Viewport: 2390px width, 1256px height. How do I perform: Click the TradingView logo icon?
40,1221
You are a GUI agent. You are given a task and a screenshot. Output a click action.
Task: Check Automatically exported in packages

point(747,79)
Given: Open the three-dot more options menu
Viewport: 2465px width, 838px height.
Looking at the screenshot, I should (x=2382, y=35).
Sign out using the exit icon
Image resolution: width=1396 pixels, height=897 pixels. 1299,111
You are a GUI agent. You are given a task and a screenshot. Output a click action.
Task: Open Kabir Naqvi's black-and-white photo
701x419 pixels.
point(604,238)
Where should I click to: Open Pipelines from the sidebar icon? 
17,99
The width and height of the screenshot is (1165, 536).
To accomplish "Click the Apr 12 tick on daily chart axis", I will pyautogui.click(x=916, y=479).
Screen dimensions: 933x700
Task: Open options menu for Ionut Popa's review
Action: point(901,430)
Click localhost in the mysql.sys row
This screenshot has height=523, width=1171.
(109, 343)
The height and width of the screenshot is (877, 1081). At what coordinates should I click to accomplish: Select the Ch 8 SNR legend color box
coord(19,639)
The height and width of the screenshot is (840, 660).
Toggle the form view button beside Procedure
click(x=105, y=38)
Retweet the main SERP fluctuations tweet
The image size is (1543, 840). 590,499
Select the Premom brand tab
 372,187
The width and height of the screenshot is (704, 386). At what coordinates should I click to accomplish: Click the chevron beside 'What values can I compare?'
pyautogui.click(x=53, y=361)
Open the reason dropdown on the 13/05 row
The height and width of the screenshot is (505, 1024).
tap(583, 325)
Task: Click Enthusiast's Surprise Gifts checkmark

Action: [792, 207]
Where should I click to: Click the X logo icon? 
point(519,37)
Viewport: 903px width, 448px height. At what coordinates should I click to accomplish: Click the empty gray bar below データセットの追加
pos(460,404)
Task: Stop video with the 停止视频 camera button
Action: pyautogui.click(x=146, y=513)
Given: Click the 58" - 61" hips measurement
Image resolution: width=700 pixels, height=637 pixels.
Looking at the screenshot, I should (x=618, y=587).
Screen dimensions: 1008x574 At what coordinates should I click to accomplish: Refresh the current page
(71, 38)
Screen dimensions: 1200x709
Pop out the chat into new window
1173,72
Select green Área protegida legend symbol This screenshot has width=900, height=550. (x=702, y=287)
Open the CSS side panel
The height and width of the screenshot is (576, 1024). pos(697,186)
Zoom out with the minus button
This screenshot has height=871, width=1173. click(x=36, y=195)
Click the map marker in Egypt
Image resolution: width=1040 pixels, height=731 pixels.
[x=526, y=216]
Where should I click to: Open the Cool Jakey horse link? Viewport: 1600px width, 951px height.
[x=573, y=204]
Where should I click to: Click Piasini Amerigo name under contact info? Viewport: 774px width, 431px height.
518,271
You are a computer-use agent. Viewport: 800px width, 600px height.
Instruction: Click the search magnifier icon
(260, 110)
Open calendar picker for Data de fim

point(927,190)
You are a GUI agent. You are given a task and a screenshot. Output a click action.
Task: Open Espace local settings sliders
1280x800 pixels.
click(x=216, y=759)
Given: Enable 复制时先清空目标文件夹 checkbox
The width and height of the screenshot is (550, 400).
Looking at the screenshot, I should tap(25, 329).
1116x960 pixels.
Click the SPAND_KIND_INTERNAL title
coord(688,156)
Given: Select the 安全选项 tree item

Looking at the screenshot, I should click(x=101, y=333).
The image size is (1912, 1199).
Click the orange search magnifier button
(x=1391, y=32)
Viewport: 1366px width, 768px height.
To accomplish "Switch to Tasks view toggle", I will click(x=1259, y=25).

Assignment
Please give back the listing in full; each line must match exactly.

Written reply
Viewport: 2390px width, 1256px height. How do I perform: Click the TradingView logo icon?
40,1221
You are a GUI agent. You are given a task and a screenshot. Output a click action.
Task: Check Automatically exported in packages

point(747,79)
Given: Open the three-dot more options menu
Viewport: 2465px width, 838px height.
Looking at the screenshot, I should (x=2382, y=35).
Sign out using the exit icon
Image resolution: width=1396 pixels, height=897 pixels. 1299,111
You are a GUI agent. You are given a task and a screenshot. Output a click action.
Task: Open Kabir Naqvi's black-and-white photo
701x419 pixels.
point(604,238)
Where should I click to: Open Pipelines from the sidebar icon? 
17,99
The width and height of the screenshot is (1165, 536).
To accomplish "Click the Apr 12 tick on daily chart axis", I will pyautogui.click(x=916, y=479).
Screen dimensions: 933x700
Task: Open options menu for Ionut Popa's review
Action: point(901,430)
Click localhost in the mysql.sys row
This screenshot has height=523, width=1171.
(109, 343)
The height and width of the screenshot is (877, 1081). At what coordinates should I click to accomplish: Select the Ch 8 SNR legend color box
coord(19,639)
The height and width of the screenshot is (840, 660).
Toggle the form view button beside Procedure
click(x=105, y=38)
Retweet the main SERP fluctuations tweet
The image size is (1543, 840). 590,499
Select the Premom brand tab
 372,187
The width and height of the screenshot is (704, 386). At what coordinates should I click to accomplish: Click the chevron beside 'What values can I compare?'
pyautogui.click(x=53, y=361)
Open the reason dropdown on the 13/05 row
The height and width of the screenshot is (505, 1024).
tap(583, 325)
Task: Click Enthusiast's Surprise Gifts checkmark

Action: [792, 207]
Where should I click to: Click the X logo icon? 
point(519,37)
Viewport: 903px width, 448px height. At what coordinates should I click to accomplish: Click the empty gray bar below データセットの追加
pos(460,404)
Task: Stop video with the 停止视频 camera button
Action: pyautogui.click(x=146, y=513)
Given: Click the 58" - 61" hips measurement
Image resolution: width=700 pixels, height=637 pixels.
Looking at the screenshot, I should (x=618, y=587).
Screen dimensions: 1008x574 At what coordinates should I click to accomplish: Refresh the current page
(71, 38)
Screen dimensions: 1200x709
Pop out the chat into new window
1173,72
Select green Área protegida legend symbol This screenshot has width=900, height=550. (x=702, y=287)
Open the CSS side panel
The height and width of the screenshot is (576, 1024). pos(697,186)
Zoom out with the minus button
This screenshot has height=871, width=1173. click(x=36, y=195)
Click the map marker in Egypt
Image resolution: width=1040 pixels, height=731 pixels.
[x=526, y=216]
Where should I click to: Open the Cool Jakey horse link? Viewport: 1600px width, 951px height.
[x=573, y=204]
Where should I click to: Click Piasini Amerigo name under contact info? Viewport: 774px width, 431px height.
518,271
You are a computer-use agent. Viewport: 800px width, 600px height.
Instruction: Click the search magnifier icon
(260, 110)
Open calendar picker for Data de fim

point(927,190)
You are a GUI agent. You are given a task and a screenshot. Output a click action.
Task: Open Espace local settings sliders
1280x800 pixels.
click(x=216, y=759)
Given: Enable 复制时先清空目标文件夹 checkbox
The width and height of the screenshot is (550, 400).
Looking at the screenshot, I should tap(25, 329).
1116x960 pixels.
Click the SPAND_KIND_INTERNAL title
coord(688,156)
Given: Select the 安全选项 tree item

Looking at the screenshot, I should click(x=101, y=333).
The image size is (1912, 1199).
Click the orange search magnifier button
(x=1391, y=32)
Viewport: 1366px width, 768px height.
To accomplish "Switch to Tasks view toggle", I will click(x=1259, y=25).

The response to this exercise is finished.